[DATA EXTRACT Boundary: Start]
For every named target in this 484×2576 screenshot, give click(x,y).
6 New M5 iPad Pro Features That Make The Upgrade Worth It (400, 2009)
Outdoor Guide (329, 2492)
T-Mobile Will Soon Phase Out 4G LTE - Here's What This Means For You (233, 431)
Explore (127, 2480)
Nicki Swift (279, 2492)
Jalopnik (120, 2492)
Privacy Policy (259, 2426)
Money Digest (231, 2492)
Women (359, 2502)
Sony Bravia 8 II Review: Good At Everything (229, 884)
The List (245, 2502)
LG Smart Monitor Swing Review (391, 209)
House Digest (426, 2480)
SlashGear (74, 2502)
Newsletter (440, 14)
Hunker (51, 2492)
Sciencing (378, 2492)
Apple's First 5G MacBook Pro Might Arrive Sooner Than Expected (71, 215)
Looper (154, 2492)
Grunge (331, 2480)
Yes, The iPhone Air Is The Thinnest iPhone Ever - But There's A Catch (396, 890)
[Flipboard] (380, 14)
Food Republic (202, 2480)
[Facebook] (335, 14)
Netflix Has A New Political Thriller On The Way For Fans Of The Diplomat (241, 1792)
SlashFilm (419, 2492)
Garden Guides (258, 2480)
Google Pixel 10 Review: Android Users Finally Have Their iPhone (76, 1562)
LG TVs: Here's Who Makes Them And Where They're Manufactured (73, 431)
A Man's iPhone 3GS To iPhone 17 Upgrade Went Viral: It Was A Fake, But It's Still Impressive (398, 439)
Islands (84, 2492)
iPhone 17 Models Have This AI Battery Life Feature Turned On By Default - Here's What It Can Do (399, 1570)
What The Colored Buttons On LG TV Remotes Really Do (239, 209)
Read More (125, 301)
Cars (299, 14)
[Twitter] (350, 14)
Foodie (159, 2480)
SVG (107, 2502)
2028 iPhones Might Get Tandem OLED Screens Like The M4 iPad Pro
[DATA EXTRACT Boundary: End]
__TASK PROMPT__
Keeping each word as it stands, transcribe every entry.

__EXERCISE RESULT__
For every named target in this 484×2576 screenshot, give click(x,y).
6 New M5 iPad Pro Features That Make The Upgrade Worth It (400, 2009)
Outdoor Guide (329, 2492)
T-Mobile Will Soon Phase Out 4G LTE - Here's What This Means For You (233, 431)
Explore (127, 2480)
Nicki Swift (279, 2492)
Jalopnik (120, 2492)
Privacy Policy (259, 2426)
Money Digest (231, 2492)
Women (359, 2502)
Sony Bravia 8 II Review: Good At Everything (229, 884)
The List (245, 2502)
LG Smart Monitor Swing Review (391, 209)
House Digest (426, 2480)
SlashGear (74, 2502)
Newsletter (440, 14)
Hunker (51, 2492)
Sciencing (378, 2492)
Apple's First 5G MacBook Pro Might Arrive Sooner Than Expected (71, 215)
Looper (154, 2492)
Grunge (331, 2480)
Yes, The iPhone Air Is The Thinnest iPhone Ever - But There's A Catch (396, 890)
[Flipboard] (380, 14)
Food Republic (202, 2480)
[Facebook] (335, 14)
Netflix Has A New Political Thriller On The Way For Fans Of The Diplomat (241, 1792)
SlashFilm (419, 2492)
Garden Guides (258, 2480)
Google Pixel 10 Review: Android Users Finally Have Their iPhone (76, 1562)
LG TVs: Here's Who Makes Them And Where They're Manufactured (73, 431)
A Man's iPhone 3GS To iPhone 17 Upgrade Went Viral: It Was A Fake, But It's Still Impressive (398, 439)
Islands (84, 2492)
iPhone 17 Models Have This AI Battery Life Feature Turned On By Default - Here's What It Can Do (399, 1570)
What The Colored Buttons On LG TV Remotes Really Do (239, 209)
Read More (125, 301)
Cars (299, 14)
[Twitter] (350, 14)
Foodie (159, 2480)
SVG (107, 2502)
2028 iPhones Might Get Tandem OLED Screens Like The M4 iPad Pro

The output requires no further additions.